I have a data set where I have a unique proposal ID, application year & financial statement year. One proposal ID shall have one application year(t) & could have t-1 &(or) t-2 financial year statements. I have multiple columns for debt, equity, networth etc & want to have two columns for YOY growth -F1 & YOY growth-2.
dataset :
Proposal ID Application Year Financial statement year Net sales
P1 2019 2019 100
P1 2019 2018 120
P1 2019 2017 130
Now basis each proposal ID I need additional columns on growth rates between financial statement years against my application year
desired output :
Proposal ID Application Year Financial statement year Net sales YOY - netsales-g1
P1 2019 2019 100 (100-120)/120...
P1 2019 2018 120
P1 2019 2017 130
this same step I need to do for all columns I have.
What I want is a function -- for each proposal ID it estimates the YOY growth & take out the latest application date as the final row with columns as YOY growth for all numeric variables in dataset
Thank you in advance for the help! :)
CodePudding user response:
This can be done use the dplyr::lead()
formula in mutate()
. The jantior::clean_names()
is optional to make the code writing easier.
df %>%
janitor::clean_names() %>%
mutate(YoY_net_sales=(net_sales-lead(net_sales,n=1L))/lead(net_sales,n=1L))

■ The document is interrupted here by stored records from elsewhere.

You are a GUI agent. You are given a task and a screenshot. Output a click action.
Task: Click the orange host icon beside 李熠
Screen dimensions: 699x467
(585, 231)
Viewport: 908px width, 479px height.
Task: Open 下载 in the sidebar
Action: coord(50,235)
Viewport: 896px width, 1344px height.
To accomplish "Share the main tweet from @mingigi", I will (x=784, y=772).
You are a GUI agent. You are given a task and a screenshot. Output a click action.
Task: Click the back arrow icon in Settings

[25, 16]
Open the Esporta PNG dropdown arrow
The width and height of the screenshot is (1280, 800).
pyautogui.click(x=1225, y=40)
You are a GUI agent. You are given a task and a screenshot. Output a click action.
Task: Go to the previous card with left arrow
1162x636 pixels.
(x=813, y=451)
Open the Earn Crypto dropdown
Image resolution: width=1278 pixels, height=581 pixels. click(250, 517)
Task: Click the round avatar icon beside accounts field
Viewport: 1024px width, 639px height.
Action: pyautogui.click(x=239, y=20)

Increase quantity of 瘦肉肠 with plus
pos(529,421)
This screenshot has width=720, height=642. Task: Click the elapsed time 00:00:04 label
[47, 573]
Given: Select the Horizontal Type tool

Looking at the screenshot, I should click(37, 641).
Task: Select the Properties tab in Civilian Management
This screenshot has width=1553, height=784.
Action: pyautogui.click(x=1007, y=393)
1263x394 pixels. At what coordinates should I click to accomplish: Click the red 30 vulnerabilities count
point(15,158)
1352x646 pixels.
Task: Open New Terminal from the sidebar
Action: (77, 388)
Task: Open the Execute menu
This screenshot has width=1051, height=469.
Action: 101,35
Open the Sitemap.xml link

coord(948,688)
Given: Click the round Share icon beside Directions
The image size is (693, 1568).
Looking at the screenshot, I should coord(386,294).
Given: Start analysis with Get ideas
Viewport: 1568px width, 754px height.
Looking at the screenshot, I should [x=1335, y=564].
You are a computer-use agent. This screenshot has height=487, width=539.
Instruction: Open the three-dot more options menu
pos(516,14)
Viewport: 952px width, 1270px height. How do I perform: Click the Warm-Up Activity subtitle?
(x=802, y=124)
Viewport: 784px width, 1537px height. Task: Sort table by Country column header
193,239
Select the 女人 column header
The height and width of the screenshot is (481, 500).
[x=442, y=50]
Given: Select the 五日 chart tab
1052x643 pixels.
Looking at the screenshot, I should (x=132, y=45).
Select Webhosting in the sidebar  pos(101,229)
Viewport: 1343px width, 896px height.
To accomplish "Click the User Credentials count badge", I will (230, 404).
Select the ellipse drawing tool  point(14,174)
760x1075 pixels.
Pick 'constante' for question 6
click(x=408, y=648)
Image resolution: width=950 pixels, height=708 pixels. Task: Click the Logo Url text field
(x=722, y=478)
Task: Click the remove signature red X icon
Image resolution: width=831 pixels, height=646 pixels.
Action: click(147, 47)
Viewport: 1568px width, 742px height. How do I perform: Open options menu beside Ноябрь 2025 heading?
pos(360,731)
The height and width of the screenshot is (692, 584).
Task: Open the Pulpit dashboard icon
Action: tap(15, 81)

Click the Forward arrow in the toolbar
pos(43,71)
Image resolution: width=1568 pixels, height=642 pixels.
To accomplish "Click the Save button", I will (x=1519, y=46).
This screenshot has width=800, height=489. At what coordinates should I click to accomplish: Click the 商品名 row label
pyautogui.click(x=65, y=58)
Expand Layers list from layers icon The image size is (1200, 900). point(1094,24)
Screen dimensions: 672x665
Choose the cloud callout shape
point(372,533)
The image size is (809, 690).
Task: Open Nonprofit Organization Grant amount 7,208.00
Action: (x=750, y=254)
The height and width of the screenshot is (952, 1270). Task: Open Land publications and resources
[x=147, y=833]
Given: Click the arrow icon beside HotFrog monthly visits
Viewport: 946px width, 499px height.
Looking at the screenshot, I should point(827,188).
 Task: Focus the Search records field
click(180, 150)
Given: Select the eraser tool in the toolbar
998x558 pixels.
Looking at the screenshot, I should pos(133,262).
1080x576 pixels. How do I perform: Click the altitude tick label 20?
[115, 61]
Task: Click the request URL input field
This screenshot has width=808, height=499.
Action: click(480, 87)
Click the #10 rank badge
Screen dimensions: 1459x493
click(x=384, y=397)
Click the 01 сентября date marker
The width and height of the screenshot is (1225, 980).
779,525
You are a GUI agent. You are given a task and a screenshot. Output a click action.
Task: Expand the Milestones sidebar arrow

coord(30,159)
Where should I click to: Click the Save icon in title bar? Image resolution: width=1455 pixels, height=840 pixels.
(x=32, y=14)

If you found this helpful, please upvote or select as answer
CodePudding user response:
I am not sure but is it what you need?
library(dplyr)
library(tidyverse)
data %>% arrange(Financial_Statement_Year) %>%
mutate(Growth_Difference = Net_Sales - lag(Net_Sales)) %>%
mutate(Growth_Rate = (Growth_Difference / Net_Sales) * 100)
Proposal_ID | Application_Year | Financial_Statement_Year | Net_Sales | Growth_Difference | Growth_Rate |
---|---|---|---|---|---|
P3 | 2019 | 2017 | 130 | NA | NA |
P2 | 2019 | 2018 | 120 | -10 | -8.333 |
P1 | 2019 | 2019 | 100 | -20 | -20.000 |